(Saved data entries)
Start of Block

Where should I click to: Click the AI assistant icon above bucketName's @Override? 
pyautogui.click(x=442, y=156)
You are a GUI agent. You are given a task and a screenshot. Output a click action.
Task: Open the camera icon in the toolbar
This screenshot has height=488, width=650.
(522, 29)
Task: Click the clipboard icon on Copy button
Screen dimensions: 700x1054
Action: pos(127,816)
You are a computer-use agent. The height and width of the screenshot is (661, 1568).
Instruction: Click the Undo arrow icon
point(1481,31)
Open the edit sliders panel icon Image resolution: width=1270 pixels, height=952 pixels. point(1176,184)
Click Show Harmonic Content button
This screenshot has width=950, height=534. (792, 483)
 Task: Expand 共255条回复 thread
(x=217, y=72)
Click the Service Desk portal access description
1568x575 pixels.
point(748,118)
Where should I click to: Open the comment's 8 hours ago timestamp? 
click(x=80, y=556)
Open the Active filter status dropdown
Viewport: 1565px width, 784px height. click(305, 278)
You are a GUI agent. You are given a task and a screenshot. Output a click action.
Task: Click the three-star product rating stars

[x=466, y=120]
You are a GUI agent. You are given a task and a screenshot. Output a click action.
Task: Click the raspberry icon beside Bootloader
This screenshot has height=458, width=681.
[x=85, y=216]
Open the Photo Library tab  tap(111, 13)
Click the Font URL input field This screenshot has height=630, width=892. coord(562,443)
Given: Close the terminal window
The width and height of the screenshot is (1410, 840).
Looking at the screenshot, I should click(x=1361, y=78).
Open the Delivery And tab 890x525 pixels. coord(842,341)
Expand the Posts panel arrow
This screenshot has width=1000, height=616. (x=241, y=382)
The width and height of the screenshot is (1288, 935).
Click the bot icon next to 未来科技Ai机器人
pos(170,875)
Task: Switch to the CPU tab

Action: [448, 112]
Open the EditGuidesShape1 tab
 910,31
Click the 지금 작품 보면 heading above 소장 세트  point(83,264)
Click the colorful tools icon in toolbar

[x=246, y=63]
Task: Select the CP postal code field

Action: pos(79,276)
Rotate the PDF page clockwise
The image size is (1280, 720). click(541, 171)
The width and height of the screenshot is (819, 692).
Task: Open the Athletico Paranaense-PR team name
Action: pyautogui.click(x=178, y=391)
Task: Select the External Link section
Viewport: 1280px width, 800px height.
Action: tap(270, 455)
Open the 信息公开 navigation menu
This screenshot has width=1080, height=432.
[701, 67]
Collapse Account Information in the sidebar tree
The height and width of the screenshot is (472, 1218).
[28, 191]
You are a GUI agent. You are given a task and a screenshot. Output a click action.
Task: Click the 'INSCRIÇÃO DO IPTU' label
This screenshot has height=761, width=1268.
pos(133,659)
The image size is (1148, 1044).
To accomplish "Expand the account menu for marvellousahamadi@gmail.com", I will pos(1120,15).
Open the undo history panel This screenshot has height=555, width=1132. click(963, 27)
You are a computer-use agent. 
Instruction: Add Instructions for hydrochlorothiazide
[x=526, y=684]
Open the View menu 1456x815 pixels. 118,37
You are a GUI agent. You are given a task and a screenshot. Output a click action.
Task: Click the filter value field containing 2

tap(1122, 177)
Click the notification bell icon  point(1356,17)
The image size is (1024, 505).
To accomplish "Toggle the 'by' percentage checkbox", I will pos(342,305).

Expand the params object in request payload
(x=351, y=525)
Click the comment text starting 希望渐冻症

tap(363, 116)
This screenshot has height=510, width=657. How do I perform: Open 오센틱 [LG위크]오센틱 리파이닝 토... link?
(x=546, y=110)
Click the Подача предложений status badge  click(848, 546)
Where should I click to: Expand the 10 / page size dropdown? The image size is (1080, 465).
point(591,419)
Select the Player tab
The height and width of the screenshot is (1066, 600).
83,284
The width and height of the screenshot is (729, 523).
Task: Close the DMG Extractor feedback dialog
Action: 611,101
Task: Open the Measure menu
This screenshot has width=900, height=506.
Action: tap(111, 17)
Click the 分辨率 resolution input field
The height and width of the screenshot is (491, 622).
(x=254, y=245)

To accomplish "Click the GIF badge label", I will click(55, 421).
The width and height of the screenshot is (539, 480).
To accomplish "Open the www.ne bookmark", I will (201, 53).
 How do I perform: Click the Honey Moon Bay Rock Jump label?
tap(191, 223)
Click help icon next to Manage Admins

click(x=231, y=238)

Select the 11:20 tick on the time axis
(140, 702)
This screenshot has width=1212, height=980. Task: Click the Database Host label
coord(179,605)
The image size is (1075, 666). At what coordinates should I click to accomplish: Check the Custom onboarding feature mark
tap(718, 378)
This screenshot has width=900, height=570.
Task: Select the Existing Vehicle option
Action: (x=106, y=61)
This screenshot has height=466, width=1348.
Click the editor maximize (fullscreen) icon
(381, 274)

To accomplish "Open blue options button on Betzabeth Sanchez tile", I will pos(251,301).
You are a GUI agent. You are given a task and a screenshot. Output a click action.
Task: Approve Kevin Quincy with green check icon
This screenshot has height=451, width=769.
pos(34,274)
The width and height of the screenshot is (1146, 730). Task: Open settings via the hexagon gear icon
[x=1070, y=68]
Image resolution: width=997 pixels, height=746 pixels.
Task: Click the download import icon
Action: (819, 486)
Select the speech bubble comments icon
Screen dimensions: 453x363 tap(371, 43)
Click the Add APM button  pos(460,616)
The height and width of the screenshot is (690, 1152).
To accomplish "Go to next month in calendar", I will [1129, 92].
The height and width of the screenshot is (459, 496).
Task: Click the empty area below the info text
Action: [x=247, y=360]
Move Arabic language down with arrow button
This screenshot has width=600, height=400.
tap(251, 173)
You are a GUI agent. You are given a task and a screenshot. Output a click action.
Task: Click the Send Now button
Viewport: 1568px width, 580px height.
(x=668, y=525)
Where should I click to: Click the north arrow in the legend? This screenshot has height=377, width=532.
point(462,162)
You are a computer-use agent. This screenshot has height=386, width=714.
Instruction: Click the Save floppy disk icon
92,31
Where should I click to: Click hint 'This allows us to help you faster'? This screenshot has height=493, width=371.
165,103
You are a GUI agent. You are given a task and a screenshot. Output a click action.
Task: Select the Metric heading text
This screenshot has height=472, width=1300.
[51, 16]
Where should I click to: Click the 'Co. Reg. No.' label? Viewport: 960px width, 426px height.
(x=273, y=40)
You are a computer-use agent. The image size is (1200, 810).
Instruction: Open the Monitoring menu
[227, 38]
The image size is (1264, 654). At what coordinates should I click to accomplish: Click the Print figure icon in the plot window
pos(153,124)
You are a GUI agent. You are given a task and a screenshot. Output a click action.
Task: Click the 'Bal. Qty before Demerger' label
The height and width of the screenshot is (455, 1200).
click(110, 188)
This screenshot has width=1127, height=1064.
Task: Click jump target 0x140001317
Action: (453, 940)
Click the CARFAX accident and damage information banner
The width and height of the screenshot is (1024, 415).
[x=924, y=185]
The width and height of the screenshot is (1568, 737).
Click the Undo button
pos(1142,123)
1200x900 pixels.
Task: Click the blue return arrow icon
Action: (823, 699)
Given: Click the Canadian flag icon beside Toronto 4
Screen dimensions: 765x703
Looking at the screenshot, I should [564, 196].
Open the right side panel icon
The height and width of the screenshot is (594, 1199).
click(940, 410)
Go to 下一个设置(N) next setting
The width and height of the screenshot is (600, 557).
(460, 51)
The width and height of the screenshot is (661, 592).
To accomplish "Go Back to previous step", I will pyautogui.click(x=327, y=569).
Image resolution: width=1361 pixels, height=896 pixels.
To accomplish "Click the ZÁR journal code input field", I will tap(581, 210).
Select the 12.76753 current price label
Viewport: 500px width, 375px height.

End of Block

WHAT TO DO -
From the entries above, return exactly the line containing "Screen dimensions: 700x1054", the line containing "Open the edit sliders", and all lines between, and nothing else.

ANSWER BOX -
Screen dimensions: 700x1054
Action: pos(127,816)
You are a computer-use agent. The height and width of the screenshot is (661, 1568).
Instruction: Click the Undo arrow icon
point(1481,31)
Open the edit sliders panel icon Image resolution: width=1270 pixels, height=952 pixels. point(1176,184)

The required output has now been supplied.